Records drawn from a dataset
Segment Open

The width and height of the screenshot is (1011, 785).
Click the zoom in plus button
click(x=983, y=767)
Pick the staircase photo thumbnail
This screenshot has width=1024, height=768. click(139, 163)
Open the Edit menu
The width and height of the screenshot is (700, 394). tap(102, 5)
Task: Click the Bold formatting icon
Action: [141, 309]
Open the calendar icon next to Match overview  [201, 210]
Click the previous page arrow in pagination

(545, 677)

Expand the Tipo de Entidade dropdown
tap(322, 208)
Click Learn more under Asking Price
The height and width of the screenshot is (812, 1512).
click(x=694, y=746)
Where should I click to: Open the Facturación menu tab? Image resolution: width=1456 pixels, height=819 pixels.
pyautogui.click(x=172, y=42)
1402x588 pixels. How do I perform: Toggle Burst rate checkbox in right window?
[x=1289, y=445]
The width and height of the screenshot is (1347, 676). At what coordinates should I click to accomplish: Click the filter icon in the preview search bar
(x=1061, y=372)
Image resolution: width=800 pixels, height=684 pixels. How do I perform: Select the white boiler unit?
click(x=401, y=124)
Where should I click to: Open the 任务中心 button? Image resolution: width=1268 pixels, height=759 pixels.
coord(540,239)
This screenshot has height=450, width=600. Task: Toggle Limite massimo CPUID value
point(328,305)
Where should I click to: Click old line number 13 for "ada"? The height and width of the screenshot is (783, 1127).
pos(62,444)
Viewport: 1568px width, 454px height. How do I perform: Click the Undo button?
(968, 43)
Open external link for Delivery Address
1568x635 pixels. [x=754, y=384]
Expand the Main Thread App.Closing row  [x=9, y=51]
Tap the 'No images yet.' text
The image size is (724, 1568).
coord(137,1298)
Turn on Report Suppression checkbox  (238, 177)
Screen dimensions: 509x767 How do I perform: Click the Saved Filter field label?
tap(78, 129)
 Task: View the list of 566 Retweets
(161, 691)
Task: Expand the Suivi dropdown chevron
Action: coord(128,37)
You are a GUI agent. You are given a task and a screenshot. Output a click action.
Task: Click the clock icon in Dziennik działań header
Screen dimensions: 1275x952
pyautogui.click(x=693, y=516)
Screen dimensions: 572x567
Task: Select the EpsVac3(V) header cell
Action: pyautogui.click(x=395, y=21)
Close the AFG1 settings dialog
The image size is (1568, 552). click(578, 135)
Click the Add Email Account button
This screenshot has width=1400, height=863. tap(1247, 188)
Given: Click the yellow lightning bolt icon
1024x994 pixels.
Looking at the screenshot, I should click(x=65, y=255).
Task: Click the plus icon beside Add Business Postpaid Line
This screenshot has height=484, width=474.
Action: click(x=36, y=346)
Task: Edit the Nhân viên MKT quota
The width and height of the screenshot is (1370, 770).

Segment Closed

What you need to do
Could you transcribe the entries above word for word, from the line with "Open external link for Delivery Address" down to the line with "Task: Click the clock", keeping both?

Answer for this exercise
Open external link for Delivery Address
1568x635 pixels. [x=754, y=384]
Expand the Main Thread App.Closing row  [x=9, y=51]
Tap the 'No images yet.' text
The image size is (724, 1568).
coord(137,1298)
Turn on Report Suppression checkbox  (238, 177)
Screen dimensions: 509x767 How do I perform: Click the Saved Filter field label?
tap(78, 129)
 Task: View the list of 566 Retweets
(161, 691)
Task: Expand the Suivi dropdown chevron
Action: coord(128,37)
You are a GUI agent. You are given a task and a screenshot. Output a click action.
Task: Click the clock icon in Dziennik działań header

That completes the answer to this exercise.